— Instructions for the task —
Transcribe exactly, leaving out pictures, the lines from the one that holds "Image resolution: width=1189" through the end of the data below, including both end lines and no others.

— Records for this task —

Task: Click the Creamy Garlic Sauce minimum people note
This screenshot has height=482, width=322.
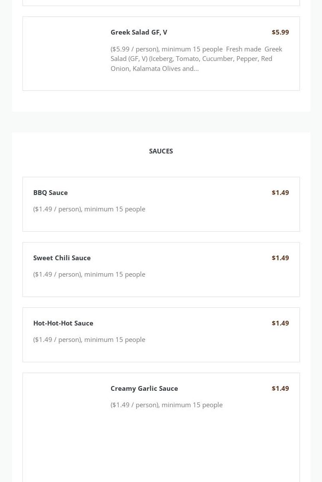Action: pyautogui.click(x=166, y=405)
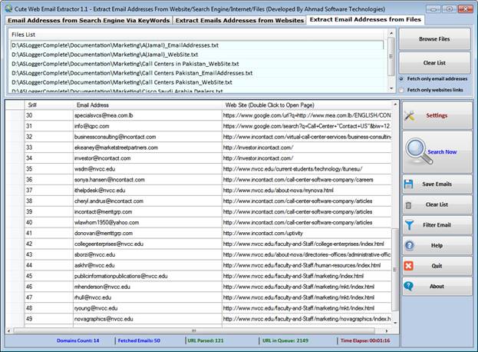The height and width of the screenshot is (352, 478).
Task: Click the Help question mark icon
Action: pyautogui.click(x=409, y=246)
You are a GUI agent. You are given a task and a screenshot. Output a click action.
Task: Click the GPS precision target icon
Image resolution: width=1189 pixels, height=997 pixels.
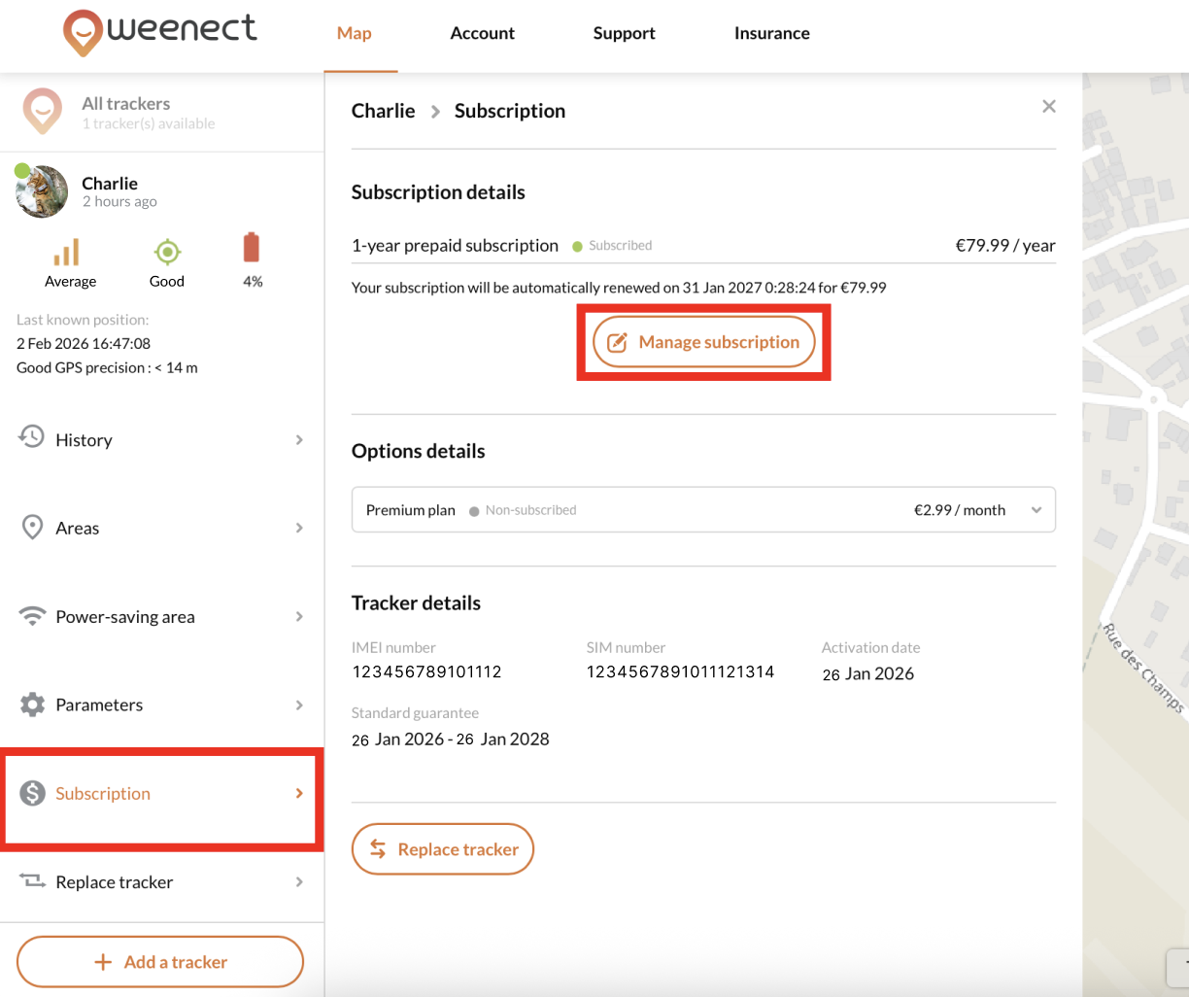[167, 253]
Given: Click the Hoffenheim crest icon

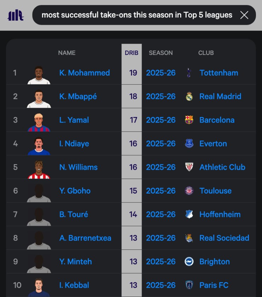Looking at the screenshot, I should point(189,214).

— Written reply —
Image resolution: width=1189 pixels, height=997 pixels.
[167, 253]
Given: Click the Hoffenheim crest icon

Looking at the screenshot, I should point(189,214).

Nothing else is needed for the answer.